> TEXT PASSAGE:
<<<<
Existential
Anxiety:
Angst
SYNOPSIS:
Have you ever felt the nameless dread?
Terror and anguish without a cause?
This essay gives a name and a careful description
to the nameless threat---our free-floating anxiety---
which we have all felt
but perhaps not faced.
First we must separate existential anxiety
from ordinary fears
as clearly as possible.
Then: How do we cope
with anxiety?
And is it possible to live beyond angst?
OUTLINE:
I. FEAR & ANXIETY: FIVE DIFFERENCES
1. Description.
2. Cause.
3. Duration.
4. Scope.
5. Cure.
II. HOW EXISTENTIAL ANXIETY SHOWS ITSELF
III. ATTEMPTING TO COPE WITH EXISTENTIAL ANXIETY
IV. FREEDOM FROM ANGST?
The basic differences between simple
fear
and existential anxiety:
FIVE DIMENSIONS OF SIMPLE
FEAR:
1. Psychological response to danger.
2. Caused by specific threats;
we know why we are
afraid;
approaches from a certain quarter.
3. Temporary—lasts
only while the danger is present;
might pass by.
4. Limited to the values
that can be reached by the threat.
5. We know how to cope with fear: fight or flight.
FIVE DIMENSIONS OF
EXISTENTIAL ANXIETY:
1. Free-floating 'terror'.
2. No intelligible cause or source;
we don't know why we
are 'afraid';
'comes from' everywhere and nowhere.
3. Permanent—ever-renewed
inner state-of-being;
does not pass away.
>>>>
> DATA RECORDS:
<<<<
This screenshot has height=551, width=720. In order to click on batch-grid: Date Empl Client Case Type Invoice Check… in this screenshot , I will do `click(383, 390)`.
>>>>
<<<<
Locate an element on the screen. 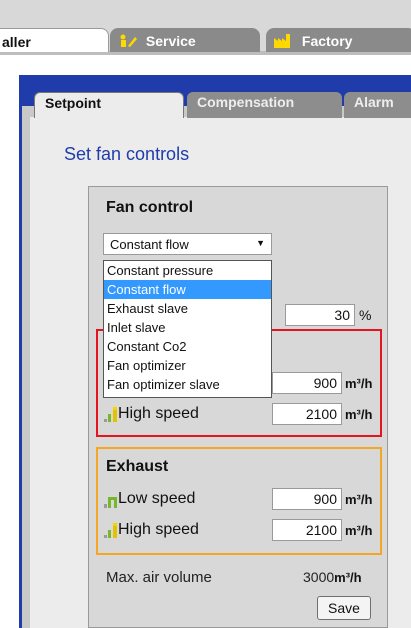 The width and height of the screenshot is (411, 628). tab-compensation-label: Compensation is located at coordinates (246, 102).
>>>>
> WHAT YOU WILL DO:
- A) Do these statements agree with the text on existential anxiety? Answer yes or no for each, and quote the words from the text that decide it. (i) Simple fear lasts only while the danger is present. (ii) Existential anxiety has a specific, identifiable cause. (iii) The outline names five differences between fear and anxiety.
- B) Can you write out everything from "Terror and anguish" down to "with anxiety?" in the text on existential anxiety, switching "ordinary fears" to "everyday fears"?
- C) According to the text on existential anxiety, how do we know to cope with fear?

> SET OF ANSWERS:
- A)
(i) Yes: "Temporary—lasts only while the danger is present"
(ii) No: "No intelligible cause or source"
(iii) Yes: "FEAR & ANXIETY: FIVE DIFFERENCES"

- B)
Terror and anguish without a cause?
This essay gives a name and a careful description
to the nameless threat---our free-floating anxiety---
which we have all felt
but perhaps not faced.
First we must separate existential anxiety
from everyday fears
as clearly as possible.
Then: How do we cope
with anxiety?

- C) Fight or flight.